Hoşgörü dini “İslam”ın Arapça’da aynı zamanda “Barış” anlamına geldiğinden hiç bahsetmediniz mesela.

Çünkü barış, insanlık ile barışmak demekti, bütün canlıları sevmek demekti, siyaset yapmamak demekti, insanları yanlış yönlendirmemek demekti.

Mustafa Sabri’den beri devam eden Atatürk düşmanlığını bitirmek demekti.

**

Bu 29 Ekim’de de bu ülkenin, bulunduğunuz kurumun kurucusu Atatürk’ü anmaktan imtina ettiniz.

Temsil ettiğiniz dinin “Ölülerinizi hayırla yad ediniz” hadisini, konu Atatürk olunca sürekli unuttunuz.

Aslında Atatürk olmasa, “Kur’an Türkçe mi okunmalı, Arapça mı okunmalı” tartışmasını bile yapamayacağınızı, kendinize bile söylemekten korktunuz.

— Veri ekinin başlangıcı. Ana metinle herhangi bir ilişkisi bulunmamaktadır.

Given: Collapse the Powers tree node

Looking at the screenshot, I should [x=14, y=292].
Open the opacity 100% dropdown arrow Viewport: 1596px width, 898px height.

Ama siz görmezden gelmeye çalışsanız da fırsat buldukça saldırsanız da bu milletin kalbinden sökemiyorsunuz O’nun sevgisini. Her defasında alıyorsunuz dersinizi.

Çünkü bu millet günahı-sevabı bildiği gibi, adaleti, merhameti, vicdanı ve VEFA’yı da bilir.

Kimin, milletine ve ülkesine hizmet ettiğini iyi bilir. Çıkarları için görmezden gelmeyi kendine yediremez.

Hakkını vermeyi de bilir yani…

**

Siz, bugün O’nun kurduğu ülkede, kurduğu Diyanet İşleri Başkanlığı’nın tepesinde görev yaparken,

“Baldızla birlikte olmanın nikahı bozup bozmamasına” cevap veriyorsunuz da,

Yıllardır bu milletin “Milli günlerde Atatürk ve silah arkadaşlarının camilerde anılmasını istiyoruz” talebine kulaklarınızı tıkıyorsunuz.

Karidesin haram olmasından, siyasete, sanata, her konuda söyleyecek sözünüz oluyor da Atatürk’e gelince sesiniz kısılıyor. 

**

Diyanet İşleri Başkanlığı için gereken din bilgisini tartışamam Ali Erbaş’ın.

Ancak benim inandığım, öğrendiğim İslam dininin ahlak anlayışı ile O’nunkinin farklılığı ayrıştırıyor bizi.

Temsil ettiği millet, Atasını baş tacı ederken, vefasızlığı yakışmıyor bir din adamına.

Bu farklılıklar nedeniyle, beni ve inandığım dini temsil etmiyor, edemiyor Sayın Erbaş…

Elbet bir gün o koltuktan ineceksiniz ve indiğiniz gün unutulacak isminiz.

Ama siz, bu milletin “Atatürk” sevgisini izlemeye devam edeceksiniz.